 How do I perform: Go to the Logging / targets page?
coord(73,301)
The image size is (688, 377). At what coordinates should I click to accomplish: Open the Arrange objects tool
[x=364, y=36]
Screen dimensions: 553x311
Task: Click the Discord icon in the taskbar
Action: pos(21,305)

▶ _To do_
In full and without error, retype the entries above.

▶ _Solution to this task_
 How do I perform: Go to the Logging / targets page?
coord(73,301)
The image size is (688, 377). At what coordinates should I click to accomplish: Open the Arrange objects tool
[x=364, y=36]
Screen dimensions: 553x311
Task: Click the Discord icon in the taskbar
Action: pos(21,305)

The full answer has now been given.